In general, the PUT command takes the following structure:
put 'FILE://path/to/file' '@STAGE_NAME/path/to/stage subdirectory/';
There are additional options that you can leverage if desired, such as OVERWRITE = TRUE
to overwrite any existing file(s) of the same name.
It is important to get the file location string correct as this may vary depending on the terminal you are using. Note that the stage is determined using an @
sign and we wrap both the file path and the destination reference inside pair of single quotation marks ' '
as this allows us to include spaces if desired.
For our example, we simply wish to upload our “Sample CSV Data.csv” file into the root of our stage:
put 'FILE://Sample CSV Data.csv' '@DEMO_STAGE';
After performing the import, SnowSQL will output some key information. This includes the name of the file, its size and the status of the import.
At this point in our journey, our file has now been successfully imported into a secure and encrypted stage in Snowflake.
Preparing the Destination Table
Now that our data is secure in a Snowflake stage, we can think about how we want to view it. In order to load data from a stage into a table, we first must create the table and a file format to match our data.
The following steps could still be performed from within the SnowSQL command line interface, however we will instead perform the remaining steps in Snowflake itself via the Worksheets functionality. We can do this the remaining commands that we wish to execute can all be performed from within Snowflake, in contrast to the previous PUT
command which could not.
To create our table, we first ensure that we are using the correct warehouse, database and schema. We can then use the CREATE TABLE
command to create our table as we would in any SQL-compliant data warehouse.
use warehouse WH_DEMO; use schema DB_DEMO.DEMO_SCHEMA; create table DEMO_TABLE ( REGION string , CATEGORY string , SALES integer ) ;
Preparing the File Format
With our destination table created, the final piece of the puzzle before we load our data is to create a file format.
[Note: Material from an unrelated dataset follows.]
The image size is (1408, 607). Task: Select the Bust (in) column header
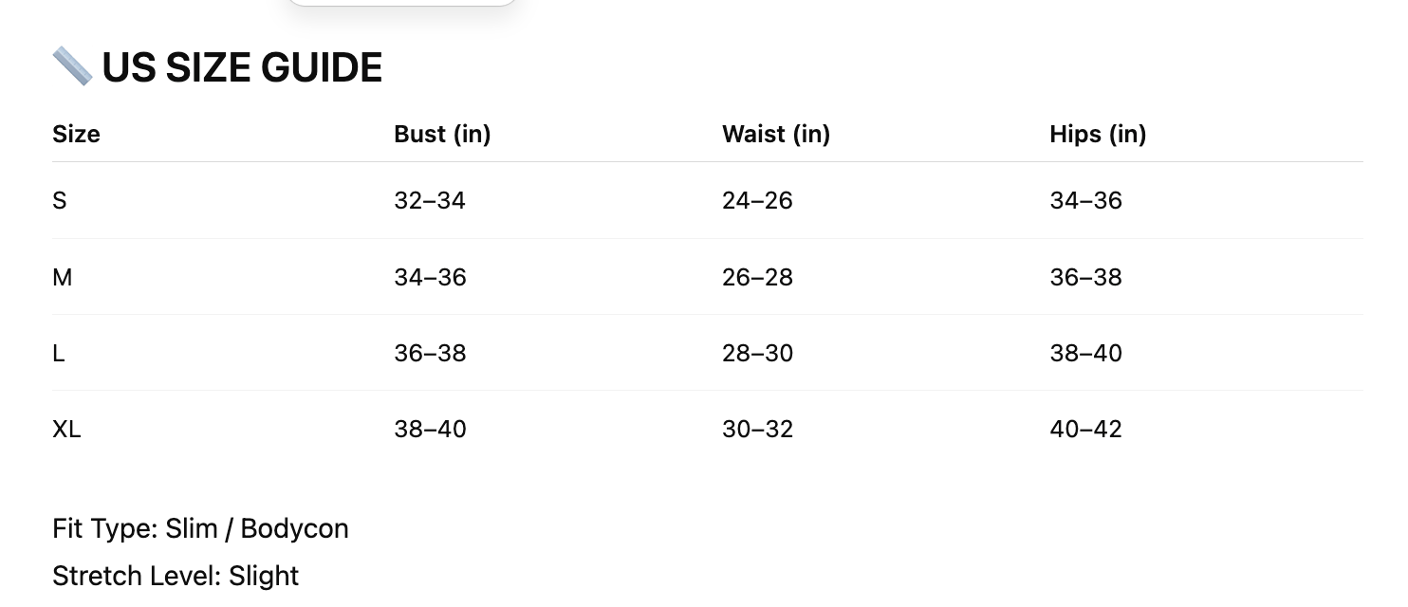pyautogui.click(x=442, y=135)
As mentioned earlier, our data is stored as a vertical bar delimited CSV file.
Using the CREATE FILE FORMAT
command we can create a file format called CSV_VERTICAL_BAR
. We determine that the file type is CSV which instructs Snowflake to look for a structured text file with delimited fields. Our field delimiter is a vertical bar and skip the first row of data. We do this as the first line of data in our file contains the column names, which we do not want to import into our table in Snowflake.
create file format CSV_VERTICAL_BAR type = CSV field_delimiter = '|' skip_header = 1 ;
Loading the Data from the Stage into the Table
Now that we have all of our pieces lined up, we can use the COPY INTO
command to load our data from the stage into the destination table. As with all commands, full information can be found within Snowflake’s documentation.
copy into DEMO_TABLE from @DEMO_STAGE file_format = CSV_VERTICAL_BAR ;
The output informs us that the file loaded successfully, parsing and loading all 12 rows. We can verify this with a standard SELECT
command from our table.
select * from DEMO_TABLE;